Experiments conducted on LLaMA3-8B-Base and LLaMA3-70B-Base models illustrate that XCoder consistently outperforms baseline datasets on both HumanEval and LiveCodeBench benchmarks. The data scaling experiments reveal that XCoder's method achieves comparable or superior performance using significantly fewer data samples, underscoring the effectiveness of the proposed data selection strategy.

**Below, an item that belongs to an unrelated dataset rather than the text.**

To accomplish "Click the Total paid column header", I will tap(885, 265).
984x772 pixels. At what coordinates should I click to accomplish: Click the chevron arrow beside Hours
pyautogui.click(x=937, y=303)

This work has profound implications:

Practicality: By demonstrating that fewer, high-quality data samples can achieve better performance, this approach reduces the computational burden and costs associated with training large models.
Robustness and Fairness: By addressing data leakage, the research ensures fairer and more robust evaluations, providing a clearer benchmark for future research.

Future Directions

This paper opens several avenues for further research:

Generalizability Across Model Bases: While initial results using LLaMA3 are promising, future work should explore the applicability of these strategies across different model architectures and bases.
Broader Task Inclusion: Expanding the scope beyond code generation to include tasks like code debugging, refactoring, and interpretation can further validate and refine the proposed data selection strategy.
Real-World Application and Ethical Considerations: Ensuring the models do not produce harmful or unethical outputs remains a substantial area for continued development.

In conclusion, the paper by Wang et al. presents a rigorous, analytical approach to refining code instruction tuning through high-quality data selection. It emphasizes the importance of addressing data leakage and lays out a clear framework for optimizing performance through strategic data pruning, thereby setting a new benchmark in the development and assessment of code-focused LLMs.